1. One homeschooling book you have enjoyed
I've read quite a few homeschooling books through the years, some of which I reach for again and again. So I really can't narrow it down to one. Here are some I continue to consult: A Charlotte Mason Education and More Charlotte Mason Education, both by Catherine Levison; When Children Love to Learn, by Elaine Cooper; and The Well-Trained Mind, by Susan Wise Bauer and Jessie Wise.

2. One resource you wouldn't be without
Our computer + online access. We use it for subjects, like Rosetta Stone French; for research; and to access AO Yahoo groups and blogs (including my own), to name a few uses. Our research opportunities would be limited to library trips without the computer and online access. We can't jump in the car and head for the library every time someone has a question.
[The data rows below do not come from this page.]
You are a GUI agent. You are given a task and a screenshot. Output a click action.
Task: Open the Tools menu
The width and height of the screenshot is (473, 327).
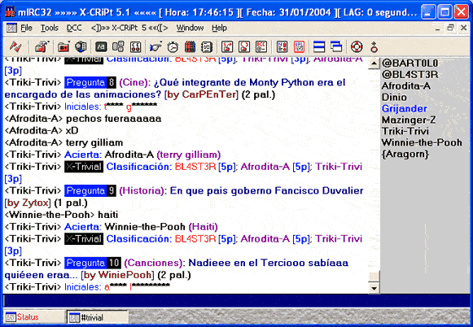point(50,28)
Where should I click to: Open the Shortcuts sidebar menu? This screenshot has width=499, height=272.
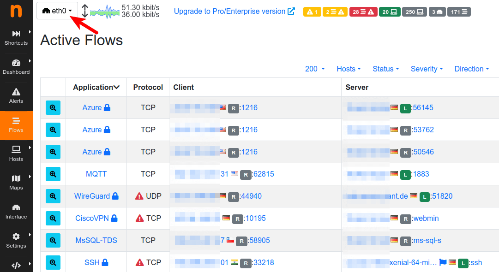tap(16, 38)
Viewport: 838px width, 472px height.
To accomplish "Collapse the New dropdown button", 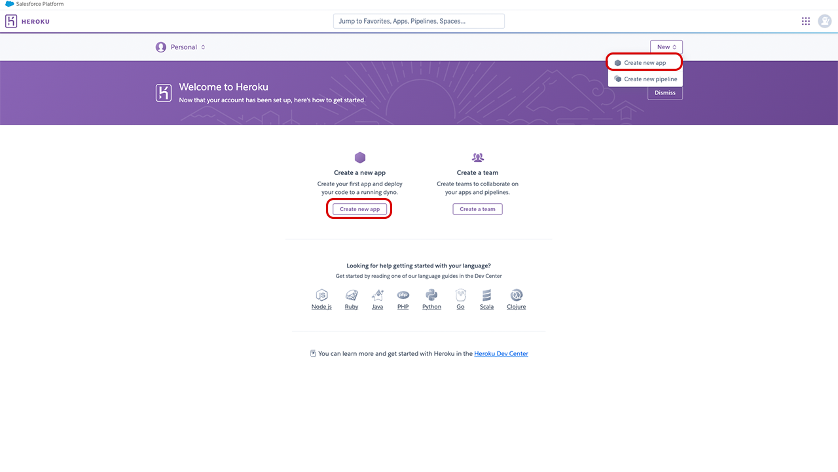I will coord(666,47).
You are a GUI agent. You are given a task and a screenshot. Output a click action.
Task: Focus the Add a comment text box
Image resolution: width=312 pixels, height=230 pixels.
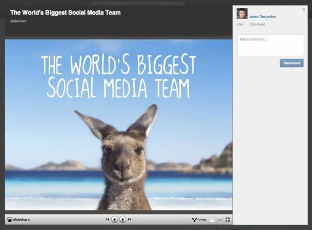[x=271, y=45]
Moreover, as a homeschooling parent, I would feel isolated without my computer.

3. One resource you wish you had never bought
I've bought a few things I wished later that I had not bought. Some I've been able to resell. Others sit on my shelves, mocking me. To wit: boxes of educational card games that we either played once or did not play at all.

4. One resource you enjoyed last year
Spelling Power has turned out to be a wonderful fit for my children. One is a natural speller, and the other needs more practice. This curriculum works well with both.

5. One resource you will be using next year
We'll be using Ann Voskamp's A Child's Geography, volumes 1 and 2. I've perused these and am really pleased with the content and how it's presented.

6. One resource you would like to buy
At this moment, nothing leaps to mind. I'm always buying books, though!

7. One resource you wish existed
A special balm I could use that would magically erase all doubts, anxieties, and worries peculiar to the homeschooling mother and household manager. Prayer, of course, is good, but it usually requires work on my part, i.e., I have to work through things. I would really prefer it if yuckiness just goes away. Okay?

8. One homeschool catalogue you enjoy reading
I love Rainbow Resource and consider it invaluable. I also enjoy thumbing through the Winter Promise catalog for literature ideas.

9. One homeschooling website you use regularly
Ambleside Online, MEP math, Groovy Grammar (more substantial that it sounds, trust me), and Heart of the Matter. I also read a number of homeschooling blogs for ideas and encouragement. See why my computer is indispensable?

I'm supposed to tag other homeschoolers to play, but I think I'd rather just rhow it out there to anyone who'd like to play along. I would love to hear from you all!